The Securities and Exchange Board of India (Sebi) has decided in-principle that the T+2 settlement can be introduced on the bourses from April 1, 2003, subject to a host of other processes being put in place.
According to sources, the Sebi committee which met on Thursday took stock of the trading environment currently in place and whether the infrastructure was sufficiently advanced to facilitate moving to a shorter settlement period.
Straight through processing, which allows any information generated at one end to reach its destination uninterrupted without any manual inputs in between, has reduced the time between various market intermediaries.
At present on T+1 settlement, custodial confirmation and determination of obligation takes place. While on the fourth day securities and funds are both paid in and paid out.
With T+2, confirmation and determination of obligation would take place on T+1 date, while pay-in and pay-out would be on T+2.

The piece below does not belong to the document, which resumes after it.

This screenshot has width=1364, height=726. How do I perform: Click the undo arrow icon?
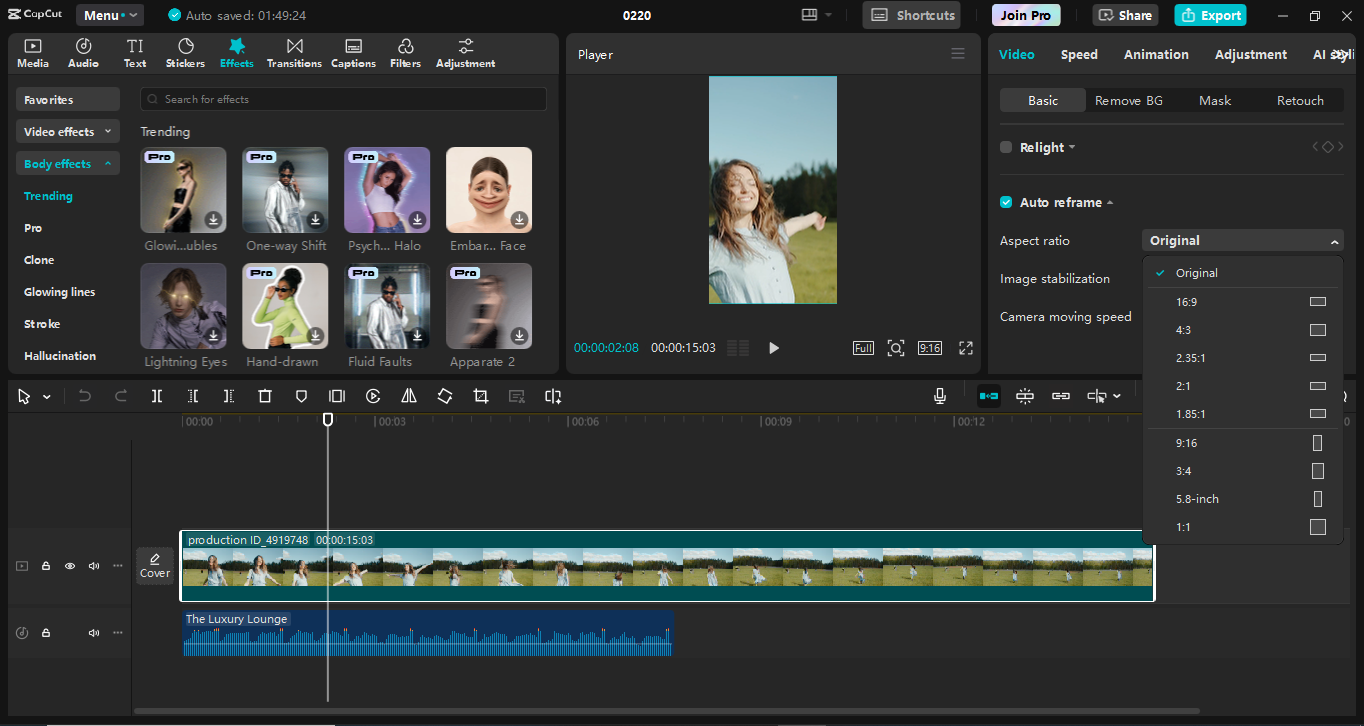pos(85,396)
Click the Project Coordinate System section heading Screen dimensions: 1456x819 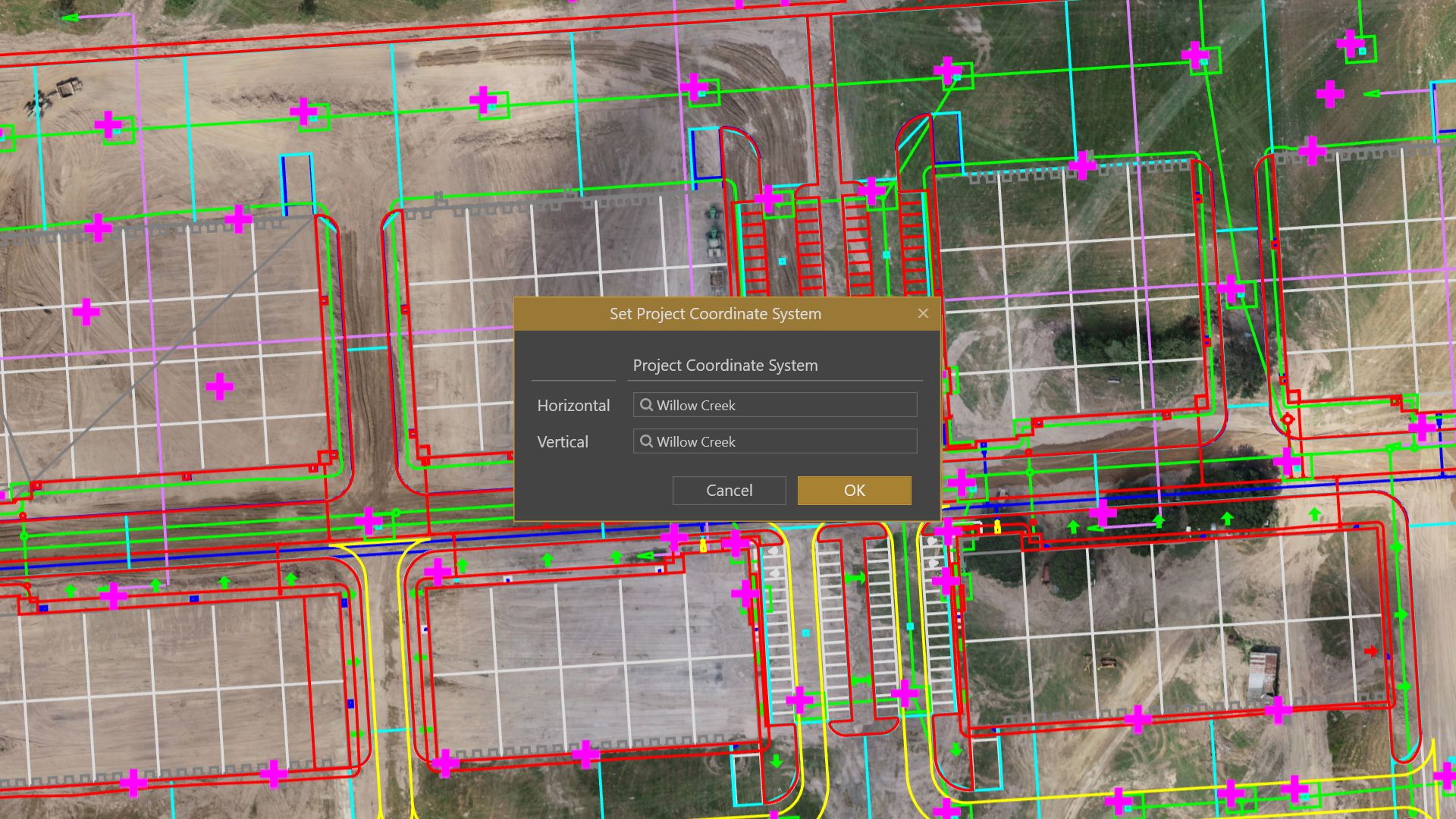[x=725, y=366]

The only hurdle in the entire process could come from electronic funds transfer not being introduced in which case quicker settlement could be difficult to achieve. Sources said that the migration to a shorter settlement period would be done in phases so that the funds transfer could take place in the stipulated time.
At present, only banks which fall within the circle of the main clearing house can undertake to transfer funds within the shortest possible time, while those which are further away take a longer time. Real Time Gross Settlement (RTGS) is also an issue in this case.
Meanwhile, Sebi chairman G N Bajpai today said at an Investment India Foundation seminar that the markets regulator was working on a margin trading system which would be unveiled shortly.
He refused to go into the specifics of the scheme but said that it would be ready within the next few days. Margin trading is essential for physical settlement of contracts in the derivatives segment. At present in the absence of any such schemes, derivatives contracts are settled in cash.